Rien n’est solide. Il n’y a que processus et énergie qui coule, pas d’objet définitivement circonscrit.

Rien n’est séparé. Au niveau énergétique qui est aussi celui de la psyché sous-jacente à la conscience, il n’y a pas de séparation mais participation à l’unité de l’Être : tout est relié à tout.

Il n’y a pas de limites. L’espace est ouvert et la réalité est créatrice sans cesse de nouvelles formes et configurations. En deçà des apparences de permanence, de solidité et de séparation, il y a l’Illimité.

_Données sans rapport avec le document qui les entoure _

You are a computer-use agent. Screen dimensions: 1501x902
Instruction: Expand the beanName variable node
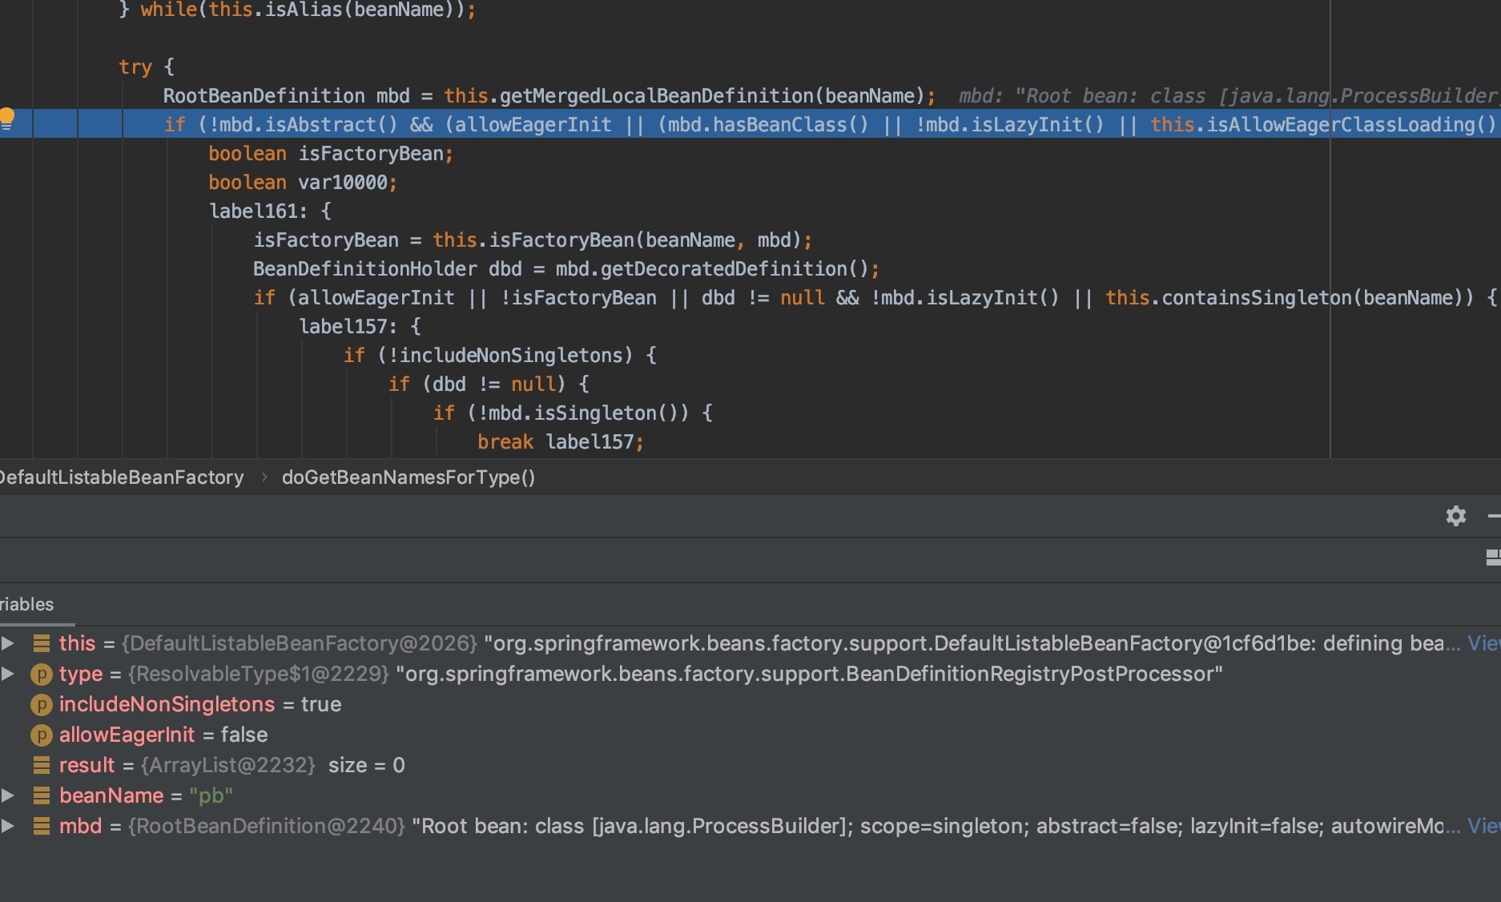pyautogui.click(x=8, y=796)
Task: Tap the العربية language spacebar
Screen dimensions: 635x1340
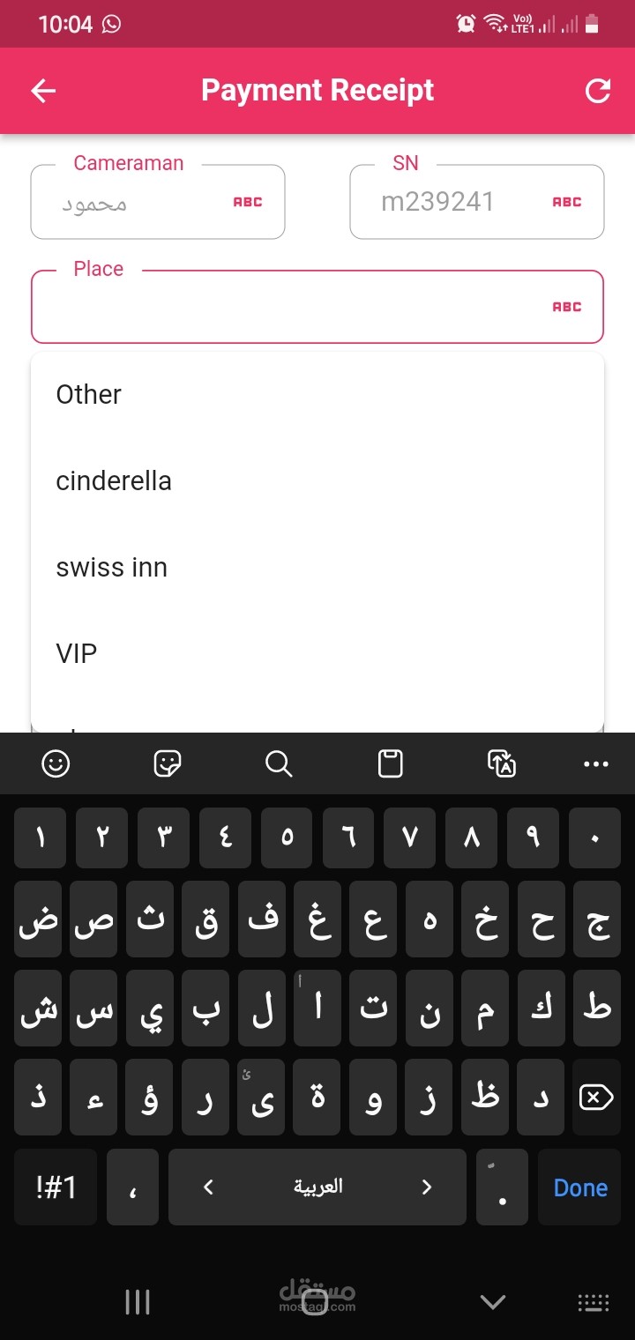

Le fil blanc sur lequel je dois enfiler ces perles est un fil conducteur. J’ai appris récemment qu’en sanscrit, un fil se dit sutra, terme qui désigne en particulier les sermons du Bouddha. Je me suis réconcilié avec ce dernier au travers de ce rêve mais je ne suis pas devenu pour autant bouddhiste car il ne sert à rien d’enfermer la vie de l’âme dans une doctrine. Avec le temps, je me suis rendu compte que ce rêve me faisait obligation intérieure de porter le collier qui m’était ainsi offert, c’est-à-dire non seulement de chercher comment vivre les principes de sagesse que symbolisent ces perles, mais aussi d’oser en parler. Mon fil d’Ariane à moi est le rêve et ce blogue est une façon pour moi d’enfiler sur ce fil les perles de jade de la pratique méditative. Car bien que ces affirmations soient philosophiques, c’est-à-dire marquées au sceau de l’amour de la Sophia, elles ne prêtent pas en réalité à discussion intellectuelle ; ce sont, comme toutes les perles de sagesse, simplement des invitations à pratiquer…

Il y a, quant à ce rêve, un dernier point à préciser ici. Vous aurez remarqué qu’il tient du conte de fées, ce qui est la signature d’un rêve archétypal : on est loin de la dimension personnelle et de notre quotidien. Il y a là une précieuse indication quant à la façon de porter un tel « grand rêve » : il s’agit de ne pas le prendre personnel. Le rêve le dit bien : c’est un cadeau qui m’est fait, et cela n’a rien à voir avec un quelconque mérite que je pourrais m’attribuer; il m’est donné par la grâce de l’amour de l’Anima, et c’est celle-ci que je cherche à honorer en en parlant. Cette dimension impersonnelle est non seulement la sauvegarde du rêveur, car il serait dangereux de se prendre au sérieux avec un tel rêve, mais aussi celle du mystère de l’Amour. Ainsi Mme Von Franz souligne-t-elle dans un article remarquable[5] que « tout se passe comme si, dans « l’au-delà », il n’y avait qu’un couple divin, Shiva et Shakti, unis dans une étreinte éternelle ». En d’autres termes, la déesse se dissimule sous les traits de toutes les femmes, et il convient de la différencier de chacune d’entre elles, au risque sinon de tout mêler et de ne plus voir l’être humain qui porte la projection. C’est à ce prix d’un effort de conscience qui extrait la dimension impersonnelle de ce que nous vivons comme étant le plus personnel, que l’amour, au lieu de nous aveugler, ouvre le chemin.



[2] « Amour fou, désordonné ». Voir le merveilleux poème de Courtney A. Walsh : http://inhabitude.org/post/31497045092/dear-human-youve-got-it-all-wrong-you-didnt
[4] Ce que je dis là vaut bien sûr pour les femmes et leur Animus, et ne se limite pas aux relations hétérosexuelles. Il s’agit du sexe psychologique, c’est-à-dire du genre auquel on s’identifie, et en contrepoint, de nos relations avec l’Autre, qui nous complète: notre partenaire contrasexuel(le).
[5] « Quelques aspects du transfert », dans Psychothérapie,l’expérience du praticien.